Required: yes, if tagStatus is set to tagged and tagPrefixList isn't specified

When creating a lifecycle policy for tagged images, it's best practice to use a tagPatternList to specify the tags to expire. You specify a comma-separated list of image tag patterns that may contain wildcards (*) on which to take action with your lifecycle policy. For example, if your images are tagged as prod, prod1, prod2, and so on, you would use the tag pattern list prod* to specify all of them. If you specify multiple tags, only the images with all specified tags are selected.

Important

There is a maximum limit of four wildcards (*) per string. For example, ["*test*1*2*3", "test*1*2*3*"] is valid but ["test*1*2*3*4*5*6"] is invalid.

Tag prefix list

tagPrefixList

Type: list[string]

Required: yes, if tagStatus is set to tagged and tagPatternList isn't specified

Only used if you specified "tagStatus": "tagged" and you aren't specifying a tagPatternList. You must specify a comma-separated list of image tag prefixes on which to take action with your lifecycle policy. For example, if your images are tagged as prod, prod1, prod2, and so on, you would use the tag prefix prod to specify all of them. If you specify multiple tags, only the images with all specified tags are selected.

Count type

countType

Type: string

Required: yes

Specify a count type to apply to the images.

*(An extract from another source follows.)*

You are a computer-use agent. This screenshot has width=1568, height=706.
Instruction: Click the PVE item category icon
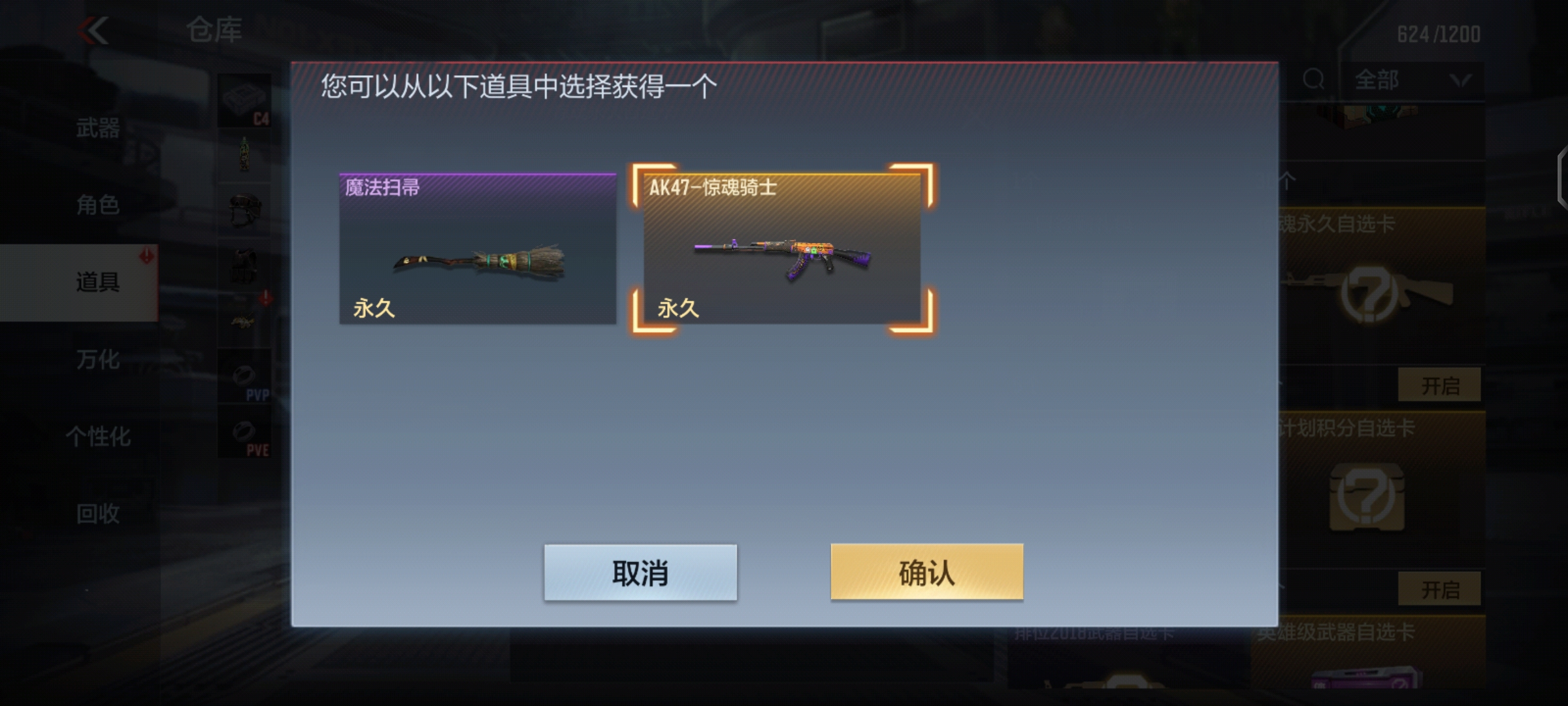point(244,431)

If countType is set to imageCountMoreThan, you also specify countNumber to create a rule that sets a limit on the number of images that exist in your repository. If countType is set to sinceImagePushed, you also specify countUnit and countNumber to specify a time limit on the images that exist in your repository.

Count unit

countUnit

Type: string

Required: yes, only if countType is set to sinceImagePushed

Specify a count unit of days to indicate that as the unit of time, in addition to countNumber, which is the number of days.

This should only be specified when countType is sinceImagePushed; an error will occur if you specify a count unit when countType is any other value.

Count number

countNumber

Type: integer

Required: yes

Specify a count number. Acceptable values are positive integers (0 is not an accepted value).

If the countType used is imageCountMoreThan, then the value is the maximum number of images that you want to retain in your repository. If the countType used is sinceImagePushed, then the value is the maximum age limit for your images.

Action

type

Type: string

Required: yes

Specify an action type. The supported value is expire.